Page excerpt —
Oct 081970
 
one reel

Young Victor Frankenstein (Ralph Bates) murders his father to inherit a fortune. After running into moral problems at the university, he uses his wealth and title to acquire body parts and make a man (Dave Prowse), which he brings to life. Along the way he dallies with his maid Alys (Kate O’Mara), is courted by his childhood friend, Elizabeth (Veronica Carlson), and is aided by his foolish friend Graham James (Wilhelm Kastner), and a grave robber (Dennis Price).

Just how devoid of ideas do you have to be to remake your own films (Hitchcock excluded)?  And remake them with no glimmer of wit or originality?  Hammer studios needed a hit, and felt that a new, young (at studio meetings, they undoubtedly said “hip”), Baron Frankenstein, replacing the aging Peter Cushing, would bring in the kids. So, they produced The Horror of Frankenstein, a new adaptation not of Shelley’s book, nor of the Universal classic, but of their own 1957 The Curse of Frankenstein. I’m happy to say that ’70s teen were not taken in by this farce, and the sixth Hammer Frankenstein flick went down in flames, resulting in Cushing’s return for Hammer’s seventh and final shot at the mad doctor.

Hammer had lost touch with its audience, and while it was innovative and shocking in the 1950s, it hadn’t changed since.  The Horror of Frankenstein is devoid of frights, suspense, and blood. The multiple cleavage shots are too gratuitous for a serious film, but too tame to titillate. With the Italians poised to flood the market with topless vampires, Hammer’s work looked like something grandpa would watch.

As for the story, if anyone cares, it follows Victor (not the monster) as he cruelly, and oh so slowly, makes his monster for no particular reason. The Baron doesn’t come off as evil, but as a deeply unpleasant child who never grew up. He only gets away with his deeds because all the other characters are deeply stupid. Hint: if you know someone is a cold blooded killer, don’t threaten to reveal him, then happily accompany him to a secluded room in a castle.

The monster has little to do in the film and doesn’t show up for over an hour. Hardly an object of fright (or pity, or any other emotion unconnected to ridicule), this monster looks like a guy with a bit of rubber glued to his head. He doesn’t speak. He just stomps around a bit, and dies.

I can’t complain about the camera work, sets, and acting, but neither do they excite me. The attempt to stick the thirty-year-old actors into a school room with only bad wigs to disguise their age works as well as you might expect, but happily, the film skips ahead seven years and that charade can be forgotten. Still, the notion that the bosomy Kate O’Mara (my father would call her a very healthy girl) was sixteen at the film’s opening flows into the absurd.

[Collected data entries]

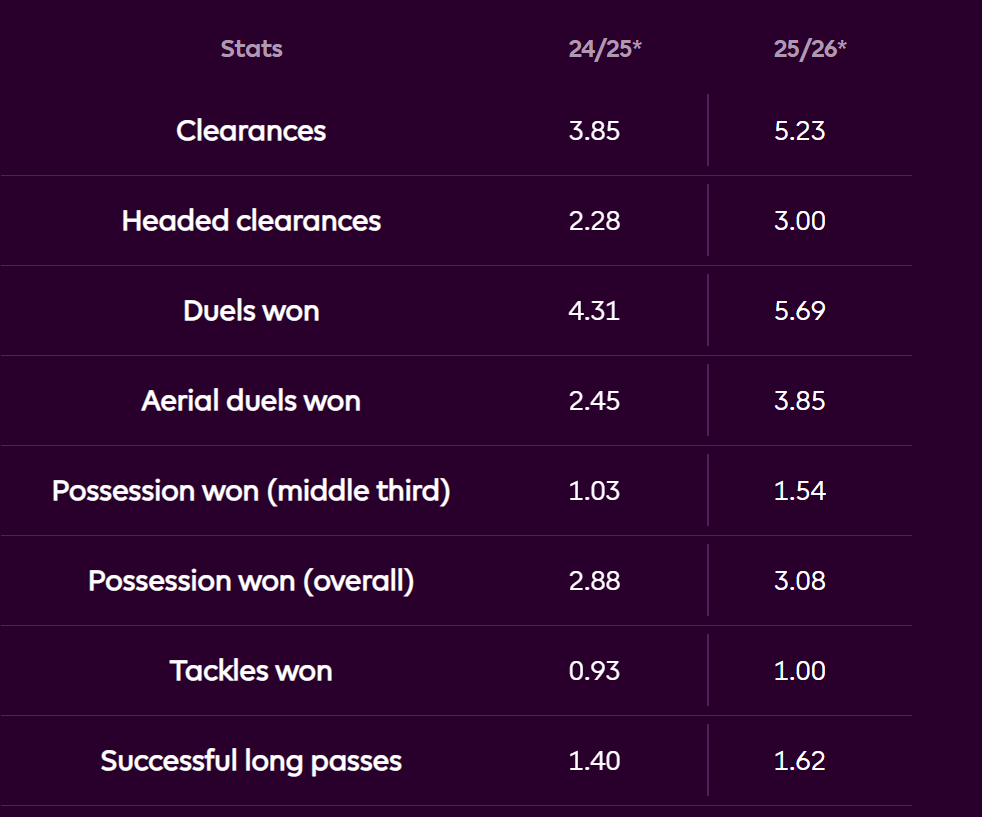Click the 5.23 Clearances value for 25/26
The image size is (982, 817).
click(800, 131)
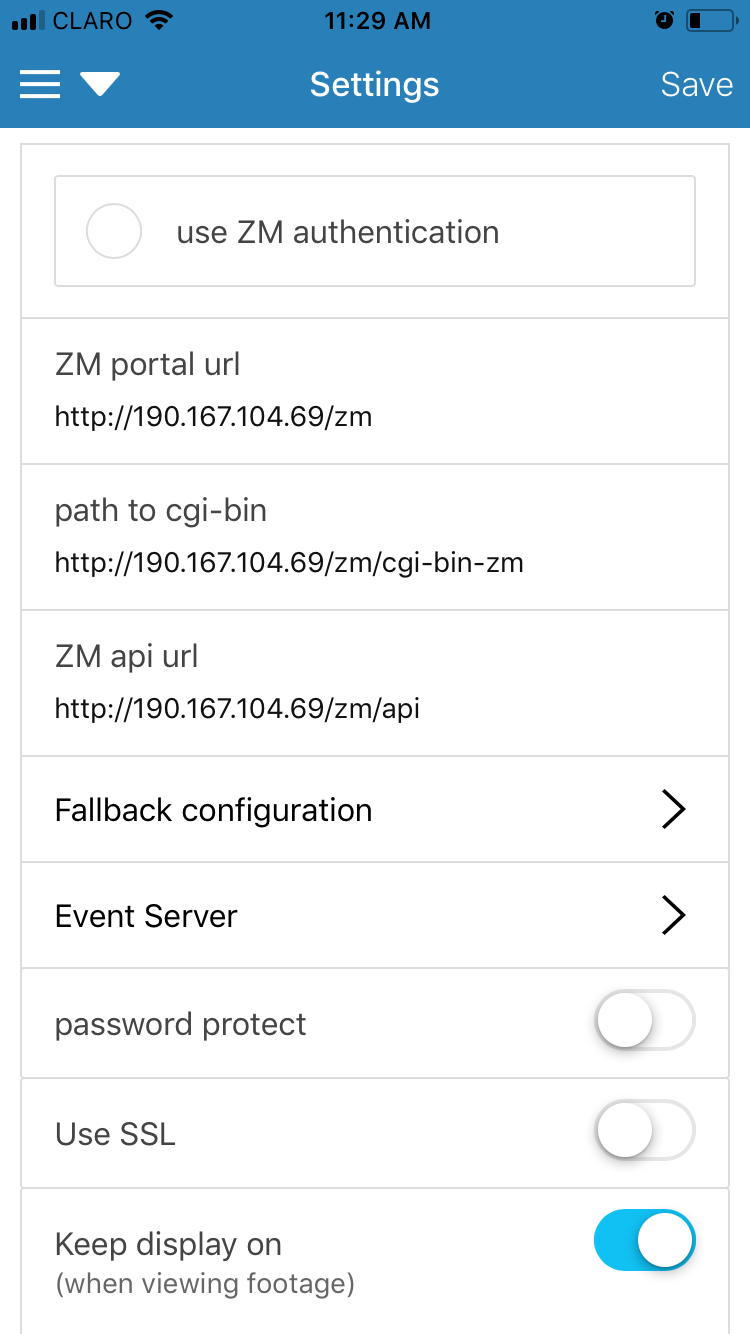The height and width of the screenshot is (1334, 750).
Task: Tap the use ZM authentication label
Action: tap(338, 232)
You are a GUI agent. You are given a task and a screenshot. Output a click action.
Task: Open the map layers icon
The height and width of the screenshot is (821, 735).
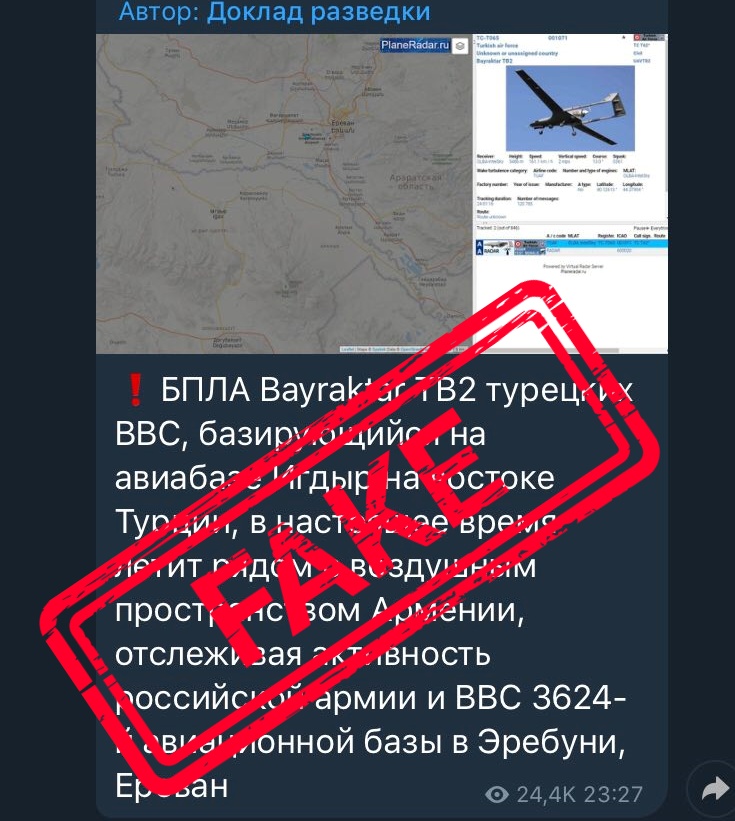(x=460, y=46)
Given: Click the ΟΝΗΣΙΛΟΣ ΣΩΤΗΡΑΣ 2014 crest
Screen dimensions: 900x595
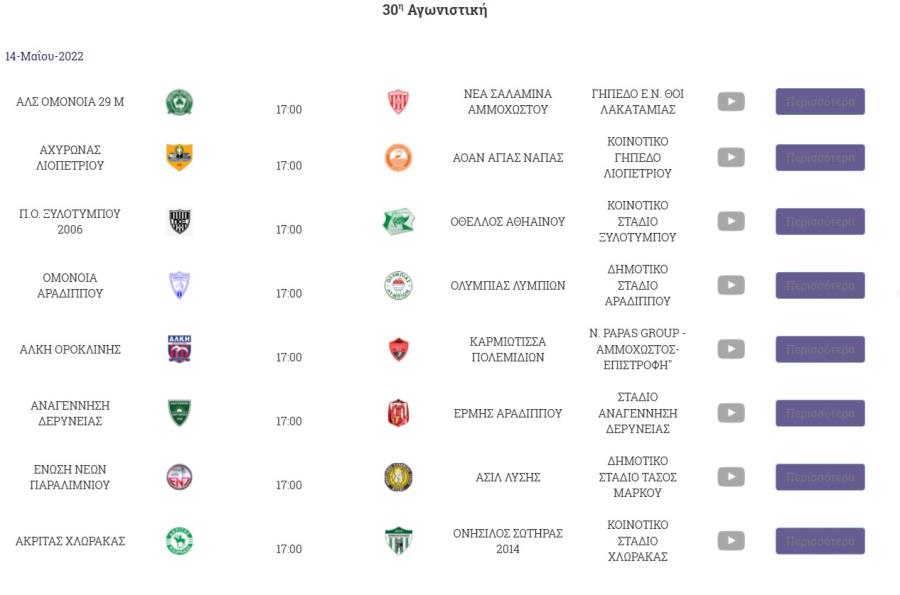Looking at the screenshot, I should (x=398, y=541).
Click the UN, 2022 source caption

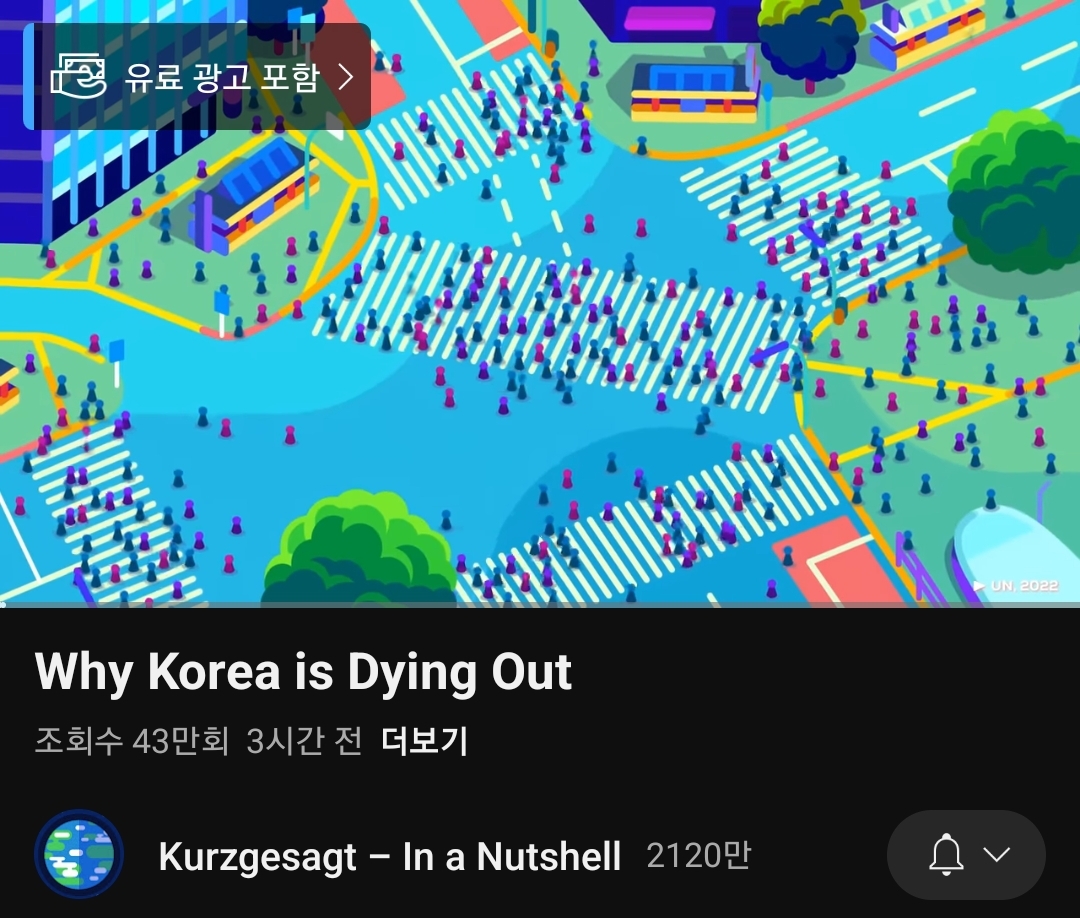click(x=1024, y=585)
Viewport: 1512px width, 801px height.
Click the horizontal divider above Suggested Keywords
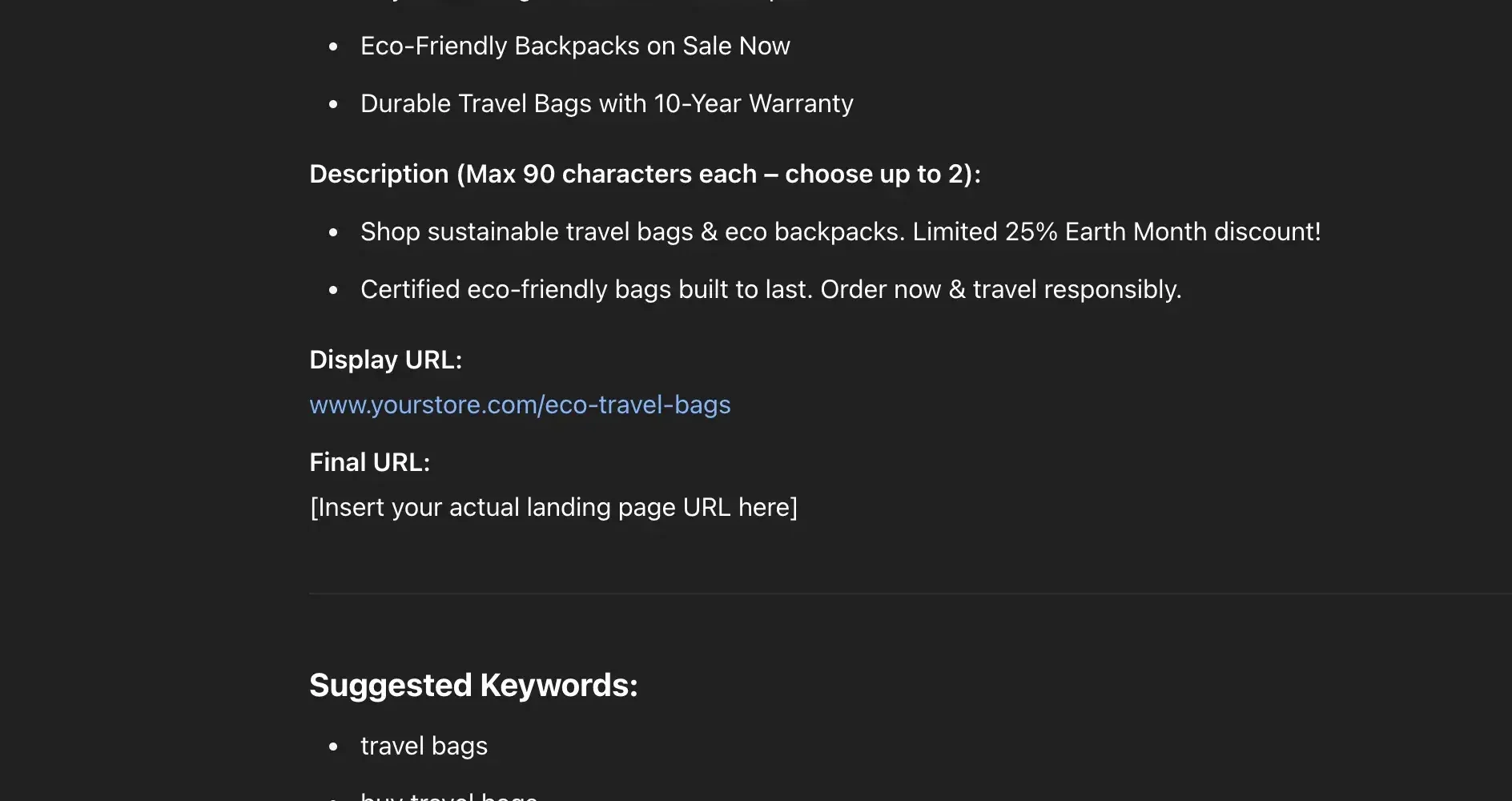910,594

Directions —
1. In the film review, who plays the man that Victor makes? Which earlier Hammer film is this a new adaptation of? How long does the monster take to show up?
(a)
(b)
(c)
2. How would you sum up the film review in two sentences?

Answer list —
1.
(a) Dave Prowse
(b) Hammer's own 1957 film, The Curse of Frankenstein
(c) Over an hour

2. The Horror of Frankenstein, in which young Victor Frankenstein murders his father to inherit a fortune and then makes a man from body parts, was Hammer's remake of its own 1957 The Curse of Frankenstein, made in the hope that a young Baron would bring in the kids. The review calls it devoid of frights, suspense, and blood, mocks its stupid characters and its little-used monster, and finds the camera work, sets, and acting unobjectionable but unexciting.